Читаем The Case of the Grinning Gorilla полностью

“Then Hardwick said, ‘Very well. I don’t think Mr. Mason had any right interfering in this case. I think it was a matter that, to put it plainly, was none of his damn business, but in view of the circumstances and since he already has made this interference, and since my client desires to be fair, I am offering you twenty thousand dollars. That’s our top limit, and that’s all there is to it. Otherwise we’ll sit tight on the fact that the communication was a privileged communication made in good faith.’ ”

“And what did you do?” Mason asked.

“I sank my teeth into that offer,” Etna said. “I told him that we’d take it.”

“Good boy,” Mason said. “I have an idea that Hardwick was probably telling you the truth and that was their final offer.”

“That’s the way I figured it. Of course, there’s a lot of law involved. There’s the question of good faith, absence or presence of malice, a privileged communication, and all of that.”

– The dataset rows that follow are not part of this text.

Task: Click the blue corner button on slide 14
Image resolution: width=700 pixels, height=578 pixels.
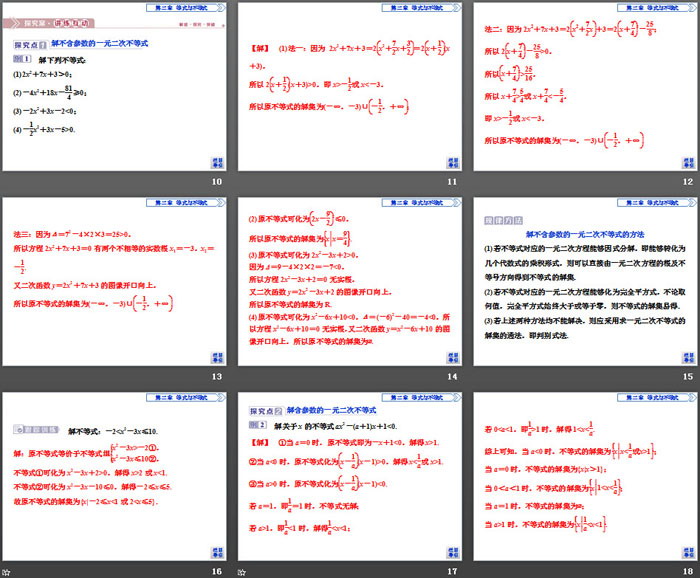Action: [450, 356]
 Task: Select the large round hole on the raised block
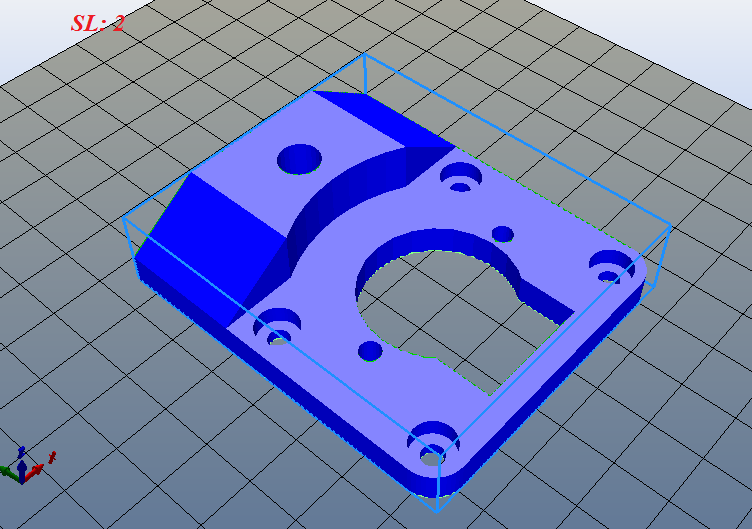tap(299, 158)
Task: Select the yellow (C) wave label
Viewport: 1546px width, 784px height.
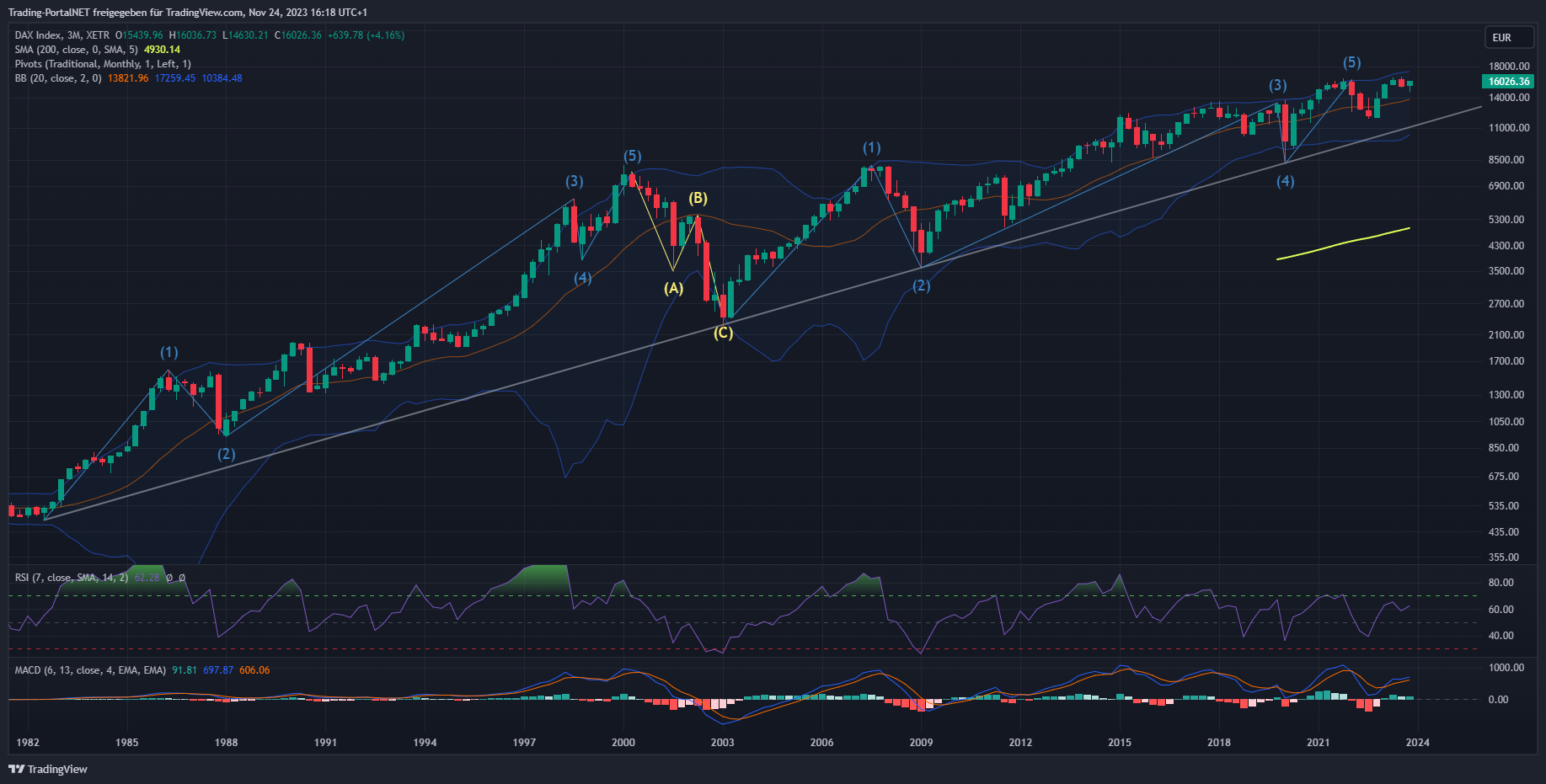Action: point(723,333)
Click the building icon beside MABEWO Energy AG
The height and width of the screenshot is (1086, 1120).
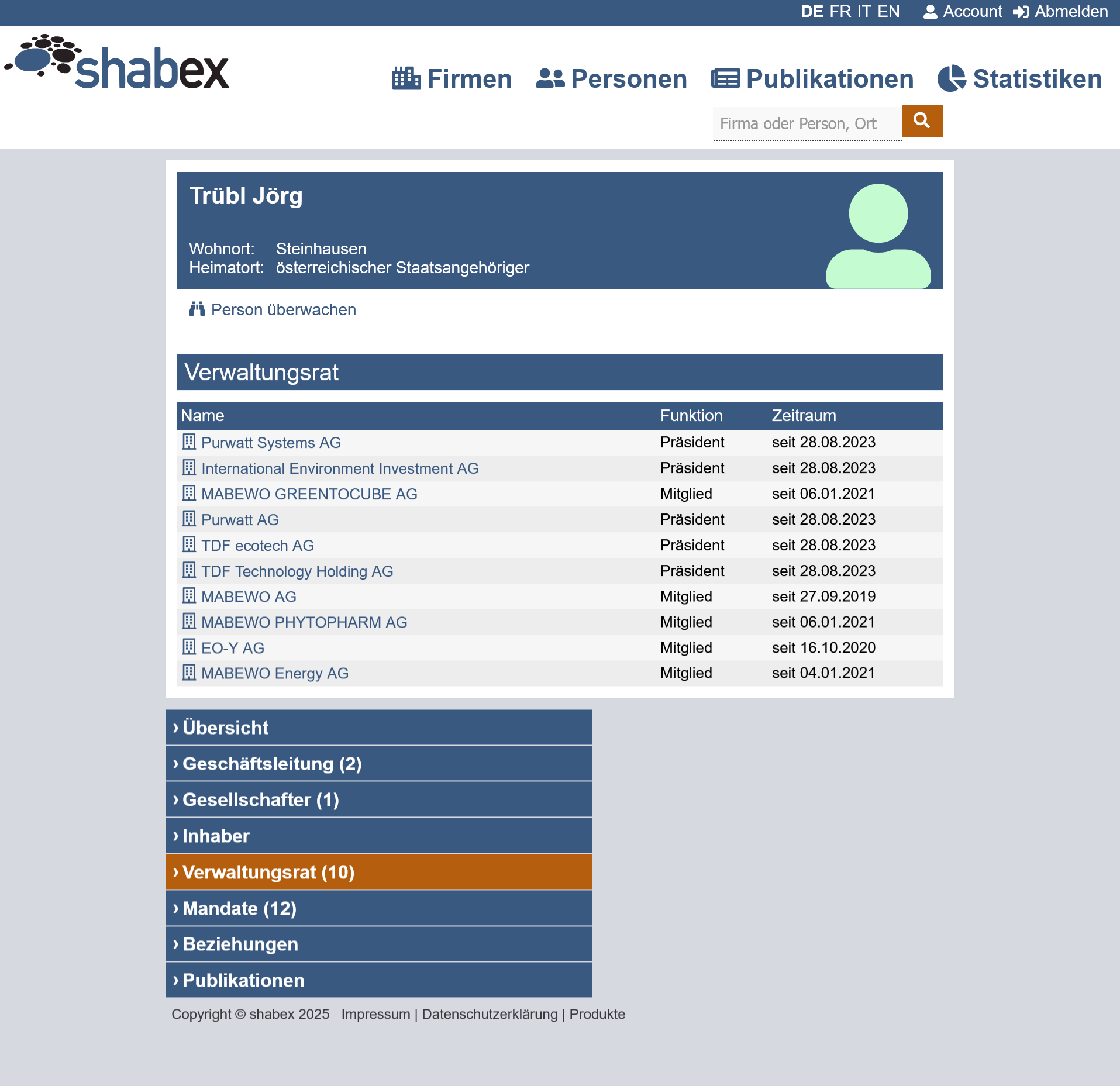click(x=188, y=673)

“But, as you pointed out last night, when you come right down to a showdown,” Mason said, “when a multimillionaire, who is rolling in money and is able to indulge in all of his hobbies, proceeds to take it upon himself to persecute a working woman who is trying to make her way in the world... well, you know how a jury would have looked at it.”

“I sure do, and what’s more, so did Hardwick. I think I could have secured a bigger verdict out of a jury, but it might have been set aside and a new trial granted, and... well, we’re satisfied with twenty thousand dollars, aren’t we, Josephine?”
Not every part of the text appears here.